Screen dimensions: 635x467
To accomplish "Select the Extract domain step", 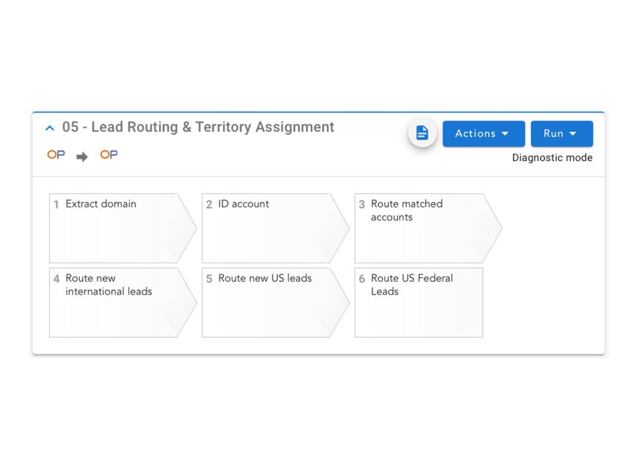I will (118, 227).
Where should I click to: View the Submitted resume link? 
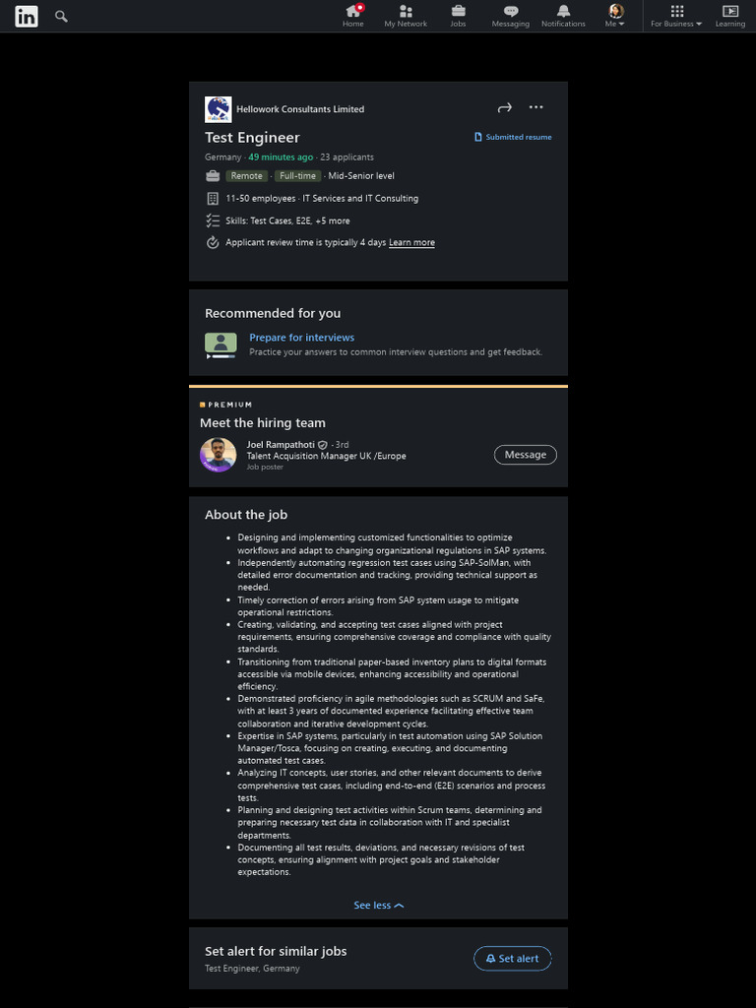coord(514,137)
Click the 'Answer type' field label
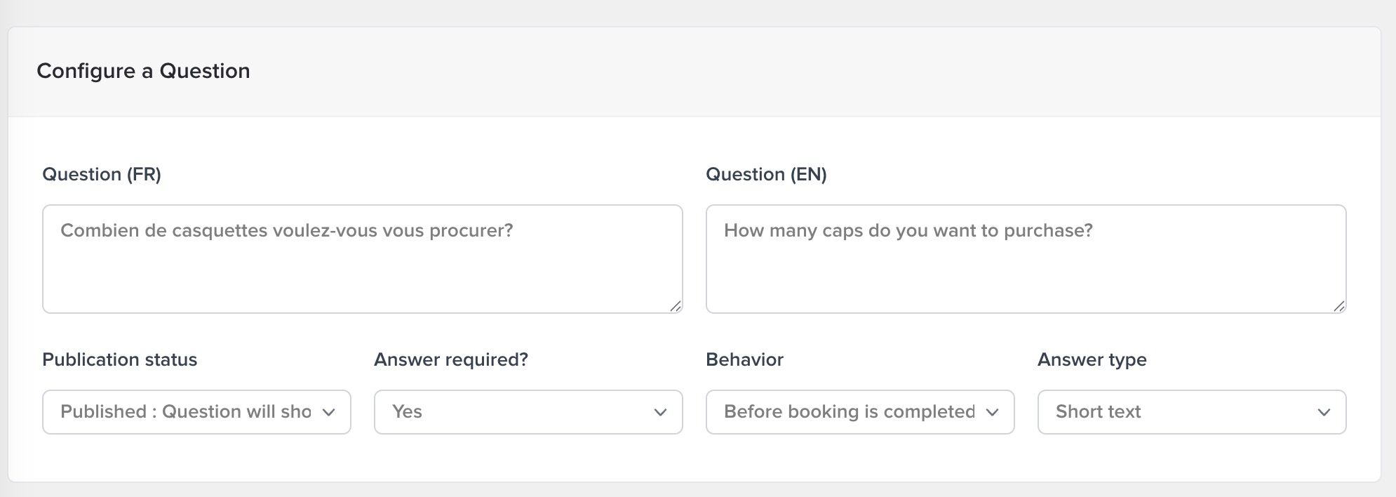This screenshot has width=1396, height=497. (1092, 360)
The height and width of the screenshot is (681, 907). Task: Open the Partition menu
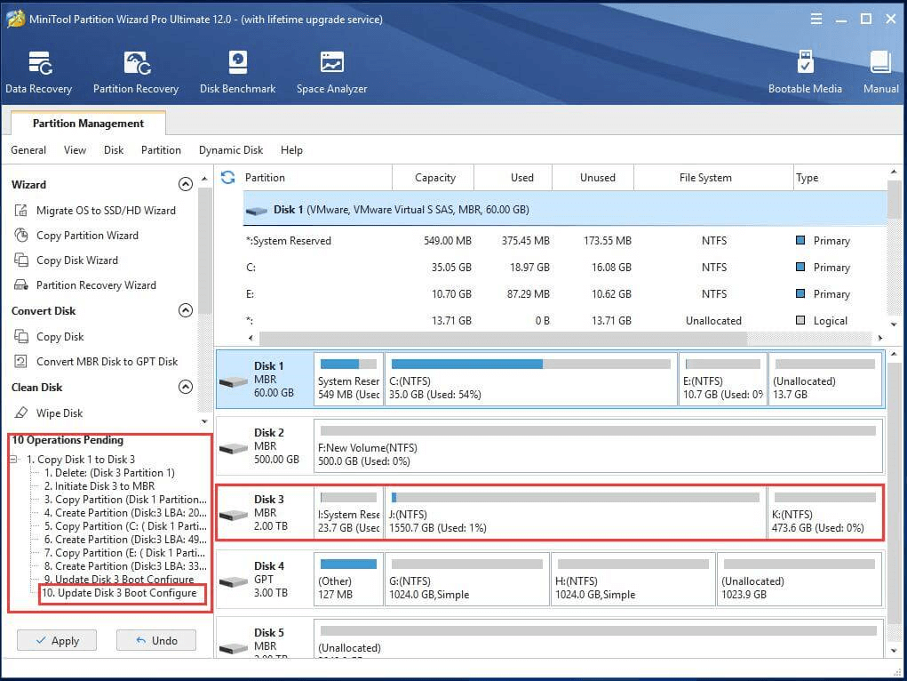(x=161, y=150)
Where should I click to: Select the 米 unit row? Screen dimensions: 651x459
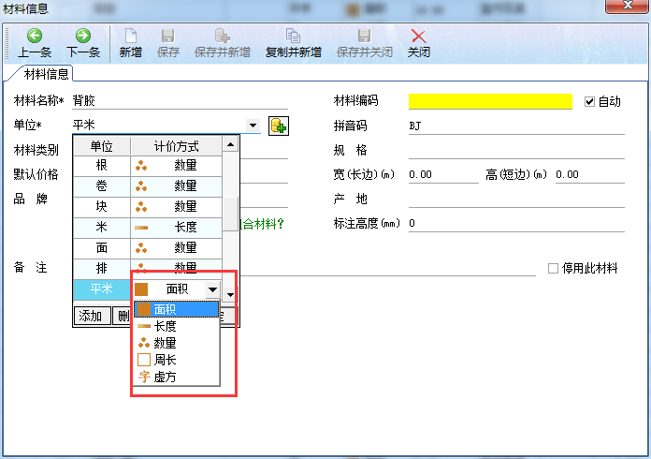click(x=101, y=227)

++++++++

▸ What the task requires:
Extract only the lines from the line containing "Click the 'Answer type' field label" through the final line of the records; keep both ends and drop every picture.

▸ Response box:
Click the 'Answer type' field label
This screenshot has width=1396, height=497. (1092, 360)
The height and width of the screenshot is (681, 907). Task: Open the Partition menu
(x=161, y=150)
Where should I click to: Select the 米 unit row? Screen dimensions: 651x459
click(x=101, y=227)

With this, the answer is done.